Here's the Linux Kernel documentation:
> The REQ_PREFLUSH flag can be OR ed into the r/w flags of a bio submitted from
> the filesystem and will make sure the volatile cache of the storage device
> has been flushed before the actual I/O operation is started. This explicitly
> guarantees that previously completed write requests are on non-volatile
> storage before the flagged bio starts. In addition the REQ_PREFLUSH flag can be
> set on an otherwise empty bio structure, which causes only an explicit cache
> flush without any dependent I/O. It is recommend to use
> the blkdev_issue_flush() helper for a pure cache flush.
I believe that NBD treats NBD_CMD_FLUSH the same as a REQ_PREFLUSH and empty
bio.
If you don't read those two as compatible, I'd like to understand why not
(i.e. what additional constraints one is applying that the other is not)
as they are meant to be the same (save that NBD only has FLUSH as a command,
i.e. the 'empty bio' version).

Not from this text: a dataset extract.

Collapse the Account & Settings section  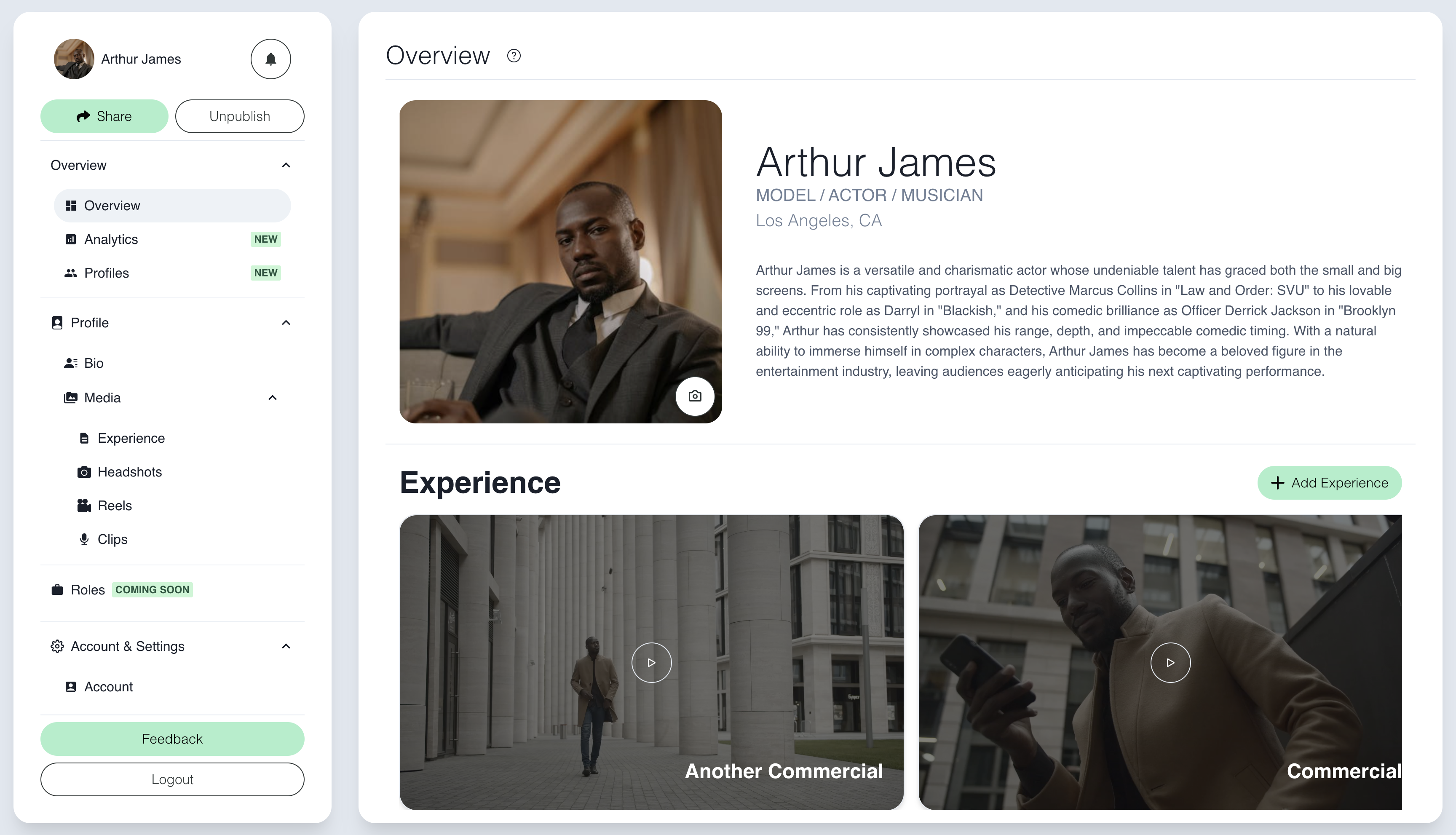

I am happy to improve the docs to make it
clearer.
(sidenote: I am interested in the change from REQ_FLUSH to REQ_PREFLUSH,
but in an empty bio it's not really relevant I think).
> FUA as defined by the Linux block layer (and supported that way in SCSI,
> ATA, NVMe) only requires the write operation the FUA bit is set on to be
> on non-volatile media before completing the write operation. It does
> not impose any ordering, which seems to match the nbd spec. Unlike the
> NBD spec Linux does not allow FUA to be set on anything by WRITE
> commands. Some other storage protocols allow a FUA bit on READ
> commands or other commands that write data to the device, though.
I think you mean "anything *but* WRITE commands". In NBD setting
FUA on a command that does not write will do nothing, but FUA can
be set on NBD_CMD_TRIM and has the expected effect.
Interestingly the kernel docs are silent on which commands REQ_FUA
can be set on.
--
Alex Bligh